In a few forces, crime recording was found to be very good; in others the report says it is unacceptably bad.

HM Chief Inspector of Constabulary, Tom Winsor says: "The first duty of the police is to protect the public and reduce crime. A national crime-recording rate of 81 per cent is inexcusably poor. Failure properly to record crime is indefensible. This is not about numbers and dry statistics; it's about victims and the protection of the public".

For the last 20 years police forces have reported their data to the Home Office for publication by the Office for National Statistics. In the last two decades, the figures suggested there had been a dramatic reduction in crime in England and Wales. A drop in crime figures is often exploited by politicians keen to appear tough on crime. However the revelation that 800,000 crimes a year fall beneath the radar leaves room for public scepticism of the police.

The inspection found that out of 3,256 crimes that were initially recorded correctly, a decision was made afterwards by officers to cancel the crime. According to the report this affected how over 200 rapes and 250 violent crimes were registered.  

The new report also revealed that 37 cases of rape were not recorded as crimes in the first instance. This, Tom Winsor says is of serious concern. "The national rate of under-recording of sexual offences (including rapes) as crimes was 26 per cent, and the national rate of incorrect decisions to no-crime rapes was 20 per cent. These are wholly unacceptable failings. Some forces have exemplary records in this respect, and some others are very bad. It is particularly important that in cases as serious as rape, these shortcomings are put right as a matter of the greatest urgency. In some forces, action is already being taken in this respect".

Putting the victim first

"The police should immediately institutionalise the presumption that the victim is to be believed. If evidence later comes to light which shows that no crime occurred, then the record should be corrected; that is how the system is supposed to work", according to Tom Winsor.

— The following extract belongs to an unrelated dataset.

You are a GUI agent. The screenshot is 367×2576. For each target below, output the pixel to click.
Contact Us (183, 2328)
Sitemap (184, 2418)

An example cited in the interim report published earlier in May this year revealed that a 13 year old child with autism told his parents he had been sexually assaulted by a 15 year old boy. Contact with the police was made, along with an allegation of rape. Yet no crime was recorded on the grounds that it would have a negative effect on the victim.

This incident, in the interim report says, was ‘wrongly written off as sexual experimentation. A crime should have been recorded'.

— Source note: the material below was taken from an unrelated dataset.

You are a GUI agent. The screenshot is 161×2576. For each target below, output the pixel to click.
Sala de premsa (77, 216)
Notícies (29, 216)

In one case involving a rape victim, ‘workload pressure' was an excuse for not being able to accurately record a rape. It was considered to be ‘too much work', as the case officer thought it unlikely that the case could be successfully prosecuted. According to the interim report, this ‘demonstrates a serious failure of duty to that victim'.

Rape Crisis England and Wales, said this report was of grave concern. Katie Russell from the charity said: "Findings such as those published today do nothing to improve survivors' confidence that they will be listened to, believed and their cases adequately handled if they do want to pursue criminal justice."

But it's not the first time disparities in police recording of rape have been revealed, says Katie Russell.

"Statistics released by HMIC at the beginning of this year revealed persistently high levels of ‘no criming' in relation to rape of both adults and children and wide disparities in police recording and investigation practices between 43 forces."

And in February 2012, HMIC published its ‘Forging the Links' report jointly with Her Majesty's Crown Prosecution Service Inspectorate (HMCPSI), which highlighted similar concerns about inadequate and inconsistent police practice. 

"How many more such reports will it take before we see a real and marked improvement in criminal justice for survivors of rape and other forms of sexual violence? " asks Katie Russell, from Rape Crisis England.

The new report: ‘Crime Recording: Making the Victim Count', offers an insight into the culture of some police forces; one that places bureaucracy before victims, and seems to prioritise targets, rather than target perpetrators.